Start of TEXT PROVIDED

Saturday, March 21, 2009

He ain't heavy, he my brother...

"When was the last time you cried?" That was a question posed to me by my brother not too long ago, and as I hugged him goodbye today, I was hoping that the emotion was enough to make me tear up a little, and if that didn't work I was hoping that the sight of my mom crying her eyes out will. Nope, both didn't work. Crap... I mean, I use to cry alot, among all the brothers, I'm the so called sensitive one (ironic, huh, despite the fact that I'm EVIL)....sorry just thinking to myself....

Where was I? Oh ya...so bro, once again you leave me for another year or so. It was fun having you back here, and the classic times we had...damn EPIC!!! HAHA! I will miss the stupid laughs, lame jokes and the constant BANZAI!!!!(even until my bed broke) I know we didn't get to part ways on the right terms this time but that didn't stop us to have one last fun.

Bye bro...if you reading this, know that I always love you though you piss me off almost every second...I will miss the late night 7-eleven runs the most, and the weird shit we eat...haha...


P.S. Thx for the phone...

Wednesday, March 11, 2009

The Results Are In...

Today was suppose to be a good day for me, but like always, I get kicked in the nuts when I least expected it. It was the 2 today and as for what I can say I think its going strong. Ups, downs, we made it through...

End of TEXT PROVIDED
Start of RECORDS PROVIDED

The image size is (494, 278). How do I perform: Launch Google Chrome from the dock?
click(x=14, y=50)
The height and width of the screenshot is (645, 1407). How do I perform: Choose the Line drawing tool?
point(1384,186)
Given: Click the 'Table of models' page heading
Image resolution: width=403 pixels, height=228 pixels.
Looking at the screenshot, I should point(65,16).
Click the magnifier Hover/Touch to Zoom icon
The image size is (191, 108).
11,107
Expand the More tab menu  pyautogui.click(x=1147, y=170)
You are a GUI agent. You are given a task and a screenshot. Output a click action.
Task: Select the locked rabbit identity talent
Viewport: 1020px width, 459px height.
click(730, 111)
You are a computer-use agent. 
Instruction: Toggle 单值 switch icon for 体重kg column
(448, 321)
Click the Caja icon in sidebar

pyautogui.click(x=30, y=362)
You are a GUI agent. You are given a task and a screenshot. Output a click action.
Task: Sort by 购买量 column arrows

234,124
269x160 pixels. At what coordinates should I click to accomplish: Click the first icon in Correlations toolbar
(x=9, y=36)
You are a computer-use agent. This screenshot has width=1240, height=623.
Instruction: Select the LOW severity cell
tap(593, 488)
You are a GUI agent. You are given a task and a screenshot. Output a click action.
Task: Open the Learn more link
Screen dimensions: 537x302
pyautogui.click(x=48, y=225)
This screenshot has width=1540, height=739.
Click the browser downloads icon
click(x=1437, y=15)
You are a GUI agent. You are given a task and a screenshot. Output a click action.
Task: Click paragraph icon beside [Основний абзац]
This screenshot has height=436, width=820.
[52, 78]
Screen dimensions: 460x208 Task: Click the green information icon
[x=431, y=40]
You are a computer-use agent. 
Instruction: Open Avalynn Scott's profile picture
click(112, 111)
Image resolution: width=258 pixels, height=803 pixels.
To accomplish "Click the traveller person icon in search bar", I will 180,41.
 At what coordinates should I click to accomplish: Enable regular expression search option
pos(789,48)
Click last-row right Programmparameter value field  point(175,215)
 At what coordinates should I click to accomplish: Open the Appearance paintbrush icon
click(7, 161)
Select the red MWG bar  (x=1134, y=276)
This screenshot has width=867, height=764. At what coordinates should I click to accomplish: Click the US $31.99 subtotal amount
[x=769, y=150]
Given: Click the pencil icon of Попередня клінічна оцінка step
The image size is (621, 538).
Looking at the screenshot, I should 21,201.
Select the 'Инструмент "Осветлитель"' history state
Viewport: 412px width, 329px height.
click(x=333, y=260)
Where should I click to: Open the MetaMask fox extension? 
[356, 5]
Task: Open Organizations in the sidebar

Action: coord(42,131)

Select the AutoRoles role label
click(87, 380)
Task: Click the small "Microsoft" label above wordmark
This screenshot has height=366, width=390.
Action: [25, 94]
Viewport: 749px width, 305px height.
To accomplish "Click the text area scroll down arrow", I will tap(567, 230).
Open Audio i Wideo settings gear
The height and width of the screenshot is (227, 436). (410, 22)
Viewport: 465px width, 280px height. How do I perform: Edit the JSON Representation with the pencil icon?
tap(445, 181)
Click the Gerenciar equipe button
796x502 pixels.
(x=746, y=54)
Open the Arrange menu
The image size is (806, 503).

End of RECORDS PROVIDED

TASK INSTRUCTIONS: Continue the March 2009 personal blog text, picking up after its final sentence.

WRITTEN REPLY:
But after a message came through, I'm getting kicked in the nuts again. For my fellow man, who was with me this whole year, I apologise again. By the time you see this you would probably seen your results yourself. All I can say is, I am sorry again. I really tried, and as the first day I knew we would be in the same group together I tried my hardest to make sure history does not repeat itself. I was the leader yet I could not be there because I had to attend to personal matters, not that I'm using sickness as an excuse but I guess I just was not strong enough to handle all the responsibility. Despite the fact that the group elected me as the leader either because I was the scapegoat or because I was really the one to lead, I should have done a better job. I'm sorry if you are disappointed and if you want someone to blame, I'm right here. You can dump the blame on me, I probably deserve it anyway. You really did your best even though the circumstances were against us and you should be proud. I really feel bad and hope we can look beyond this and that this does not affect our friendship....

I'm sorry...

Friday, March 6, 2009

Deja Vu or Routine...

How is it after so long and after I tried so hard that I end up sitting here all alone once again trying to figure out the next move. I am literally stuck because I can't leave nor can I stay. But how can it be that I find myself in the same position every year. Knowing that I try so hard to change it. It is either I face the storm out there or I have to deal with my own storm brewing right inside me...

Decisions, decisions...

ARGH!!!!....

Sunday, March 1, 2009

I've Done 78 out of 132 Stupid Things In My Life...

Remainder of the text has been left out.